Je ne sais s’il y avait d’antres recettes; mais je suis tenté de croire qu’elles étaient toutes de la même force, à en juger par celle que Diodore de Sicile nous a laissée pour le philtre donné par Nessus à Déjanire, philtre qui se composait d’huile mélangée avec le sperme et le sang du centaure (iv, 36). — Cependant les anciens regardaient ces prescriptions comme très sérieuses. « Vous aurez grand soin, dit l’empereur Léon (Inst, xvii), que les soldats ne touchent point au pain et au vin qu’ils trouveront avant qu’on en ait fait l’essai au moyen de captifs à qui on les donnera. Vous agirez de même à l’égard des eaux de puits et de citerne qui souvent sont empoisonnées. Cela peut encore arriver pour les grains, ce qui fait périr beaucoup de chevaux quand on n’y prend pas garde. »

[136] Cette description est trop écourtée pour être intelligible; mais Polybe a reproduit, dans son livre X, une explication beaucoup plus claire de ce procédé, empruntée à un ouvrage aujourd’hui perdu d’Ænéas. « Ceux, dit-il, qui veulent s’informer mutuellement par des fanaux de ce qui se passe, n’ont qu’à prendre des vases de terre, également larges et profonds, et munis d’un orifice; il suffit qu’ils aient trois coudées (1,50 m) de hauteur et une (0,50 m) de largeur. Qu’ils prennent ensuite des morceaux de liège un peu plus petits que la section intérieure des vases, et qu’ils fichent au milieu de ce liège une tige sur laquelle, de trois doigts (0,06 m) en trois doigts, ils fixeront une enveloppe bien apparente, et qu’ils écrivent sur chacune de ces enveloppes les choses qui arrivent le plus ordinairement pendant une guerre.
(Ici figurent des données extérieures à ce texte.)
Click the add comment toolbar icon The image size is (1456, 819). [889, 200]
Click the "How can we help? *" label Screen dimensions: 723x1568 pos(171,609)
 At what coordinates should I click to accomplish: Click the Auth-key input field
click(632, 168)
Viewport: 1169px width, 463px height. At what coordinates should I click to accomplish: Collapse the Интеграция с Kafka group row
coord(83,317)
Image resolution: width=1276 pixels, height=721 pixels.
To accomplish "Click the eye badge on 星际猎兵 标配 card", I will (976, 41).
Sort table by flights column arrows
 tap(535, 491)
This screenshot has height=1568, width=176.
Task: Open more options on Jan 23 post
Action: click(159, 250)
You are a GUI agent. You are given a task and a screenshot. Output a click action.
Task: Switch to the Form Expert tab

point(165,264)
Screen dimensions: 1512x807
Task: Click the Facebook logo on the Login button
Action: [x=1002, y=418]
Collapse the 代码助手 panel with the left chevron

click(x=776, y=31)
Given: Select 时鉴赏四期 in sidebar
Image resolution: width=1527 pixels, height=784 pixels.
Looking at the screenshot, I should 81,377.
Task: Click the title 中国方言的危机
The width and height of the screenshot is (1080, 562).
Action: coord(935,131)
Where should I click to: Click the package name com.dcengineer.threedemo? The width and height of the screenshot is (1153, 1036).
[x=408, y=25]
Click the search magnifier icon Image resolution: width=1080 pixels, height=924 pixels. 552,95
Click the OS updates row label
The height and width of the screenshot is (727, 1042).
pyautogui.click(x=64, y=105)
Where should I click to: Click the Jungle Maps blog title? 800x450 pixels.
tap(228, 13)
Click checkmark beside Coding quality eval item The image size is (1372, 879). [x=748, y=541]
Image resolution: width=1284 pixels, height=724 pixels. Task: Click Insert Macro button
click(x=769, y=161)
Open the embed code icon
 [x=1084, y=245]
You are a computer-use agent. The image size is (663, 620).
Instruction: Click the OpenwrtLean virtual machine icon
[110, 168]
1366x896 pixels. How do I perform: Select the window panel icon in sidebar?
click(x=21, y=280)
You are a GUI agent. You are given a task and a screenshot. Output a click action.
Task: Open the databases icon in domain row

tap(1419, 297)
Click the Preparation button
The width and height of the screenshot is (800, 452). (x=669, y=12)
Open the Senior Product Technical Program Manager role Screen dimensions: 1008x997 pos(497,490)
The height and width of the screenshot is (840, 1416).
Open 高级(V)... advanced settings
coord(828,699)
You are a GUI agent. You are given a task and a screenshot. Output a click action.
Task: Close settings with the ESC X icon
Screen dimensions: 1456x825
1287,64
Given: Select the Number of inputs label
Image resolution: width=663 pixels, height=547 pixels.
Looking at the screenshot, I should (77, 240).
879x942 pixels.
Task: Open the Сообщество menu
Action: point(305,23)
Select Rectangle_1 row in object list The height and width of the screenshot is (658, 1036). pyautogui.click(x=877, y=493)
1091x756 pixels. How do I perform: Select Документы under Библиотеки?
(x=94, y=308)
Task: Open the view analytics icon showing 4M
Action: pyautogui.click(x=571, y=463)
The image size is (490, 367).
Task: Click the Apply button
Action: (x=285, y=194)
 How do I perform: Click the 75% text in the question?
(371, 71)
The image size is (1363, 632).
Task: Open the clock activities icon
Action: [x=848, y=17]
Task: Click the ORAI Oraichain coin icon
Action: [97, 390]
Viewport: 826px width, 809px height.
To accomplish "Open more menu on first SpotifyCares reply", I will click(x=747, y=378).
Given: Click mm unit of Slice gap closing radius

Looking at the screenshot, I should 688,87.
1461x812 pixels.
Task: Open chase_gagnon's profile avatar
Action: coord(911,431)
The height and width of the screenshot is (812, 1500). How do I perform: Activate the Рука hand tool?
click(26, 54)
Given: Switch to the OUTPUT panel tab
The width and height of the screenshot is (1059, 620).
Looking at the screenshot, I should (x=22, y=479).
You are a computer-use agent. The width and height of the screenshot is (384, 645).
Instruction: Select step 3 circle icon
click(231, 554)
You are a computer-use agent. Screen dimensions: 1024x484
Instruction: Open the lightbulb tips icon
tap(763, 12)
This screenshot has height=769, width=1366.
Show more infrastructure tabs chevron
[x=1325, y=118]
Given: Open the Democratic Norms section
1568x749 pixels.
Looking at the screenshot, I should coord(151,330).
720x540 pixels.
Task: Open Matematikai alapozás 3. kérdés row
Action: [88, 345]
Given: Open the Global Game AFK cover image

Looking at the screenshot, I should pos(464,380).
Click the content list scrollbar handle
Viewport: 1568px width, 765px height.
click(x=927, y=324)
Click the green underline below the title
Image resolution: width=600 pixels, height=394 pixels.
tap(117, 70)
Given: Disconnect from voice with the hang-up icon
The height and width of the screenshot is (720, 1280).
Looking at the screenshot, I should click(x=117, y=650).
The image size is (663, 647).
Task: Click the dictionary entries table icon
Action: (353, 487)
Sur l’une, par exemple, il est arrivé de la cavalerie; sur l’autre, il est arrivé des hoplites; sur une troisième, des psiles; sur la suivante, de l’infanterie et de la cavalerie; sur une autre encore, des vaisseaux; ensuite des vivres; et, de même, sur toutes les autres enveloppes, tous les autres événements qu’ils pourront prévoir à juste titre devoir arriver, eu égard à la guerre qu’on aura à soutenir. Que, de part et d’autre, on adapte à ces vases des tuyaux exactement pareils, en sorte qu’il ne puisse s’écouler ni plus ni moins d’eau par les uns que par les autres; qu’on remplisse les vases d’eau, qu’on pose dessus les morceaux de liège avec leurs bâtons et qu’ensuite on ouvre les tuyaux. Il est clair que les vases étant égaux, le liège descendra et les tiges s’enfonceront dans les vases à mesure que ceux-ci se videront. Quand on aura vérifié ce fait de concert, on portera les vases aux endroits où l’on doit donner et observer les signaux et on y mettra le liège. Quand il arrivera quelqu’une des choses qui ont été écrites sur les bâtons, on lèvera un fanal et on le tiendra élevé jusqu’à ce que, de l’autre côté, on en lève un autre; on baissera alors le fanal et on ouvrira les tuyaux; quand l’enveloppe où la chose dont on veut avertir est écrite, sera descendue au niveau du bord des vases, on lèvera le flambeau, et, de l’autre côté sur-le-champ, on bouchera le tuyau et on regardera ce qui est écrit sur la partie de la tige qui est à la hauteur du bord du vase; alors, si tout a été exécuté de part et d’autre avec la même promptitude, de part et d’autre on lira la même chose.

On remarquera que Philon ne fait pas mention de la tige fixée verticalement sur le liège et qui porte les inscriptions; mais il dit que ces inscriptions doivent être faites sur le vase. Il est probable que le liège portait alors une petite lampe qui permettait de voir exactement l’instant où le niveau de l’eau venait affleurer, par exemple, le bas des lettres tracées sur la paroi intérieure, et c’est alors qu’on donnait le signal.

Ou peut consulter, au sujet des signaux par le feu, le chap. viii de l’Anonyme de Byzance et le chap. lxxvi des Cestes.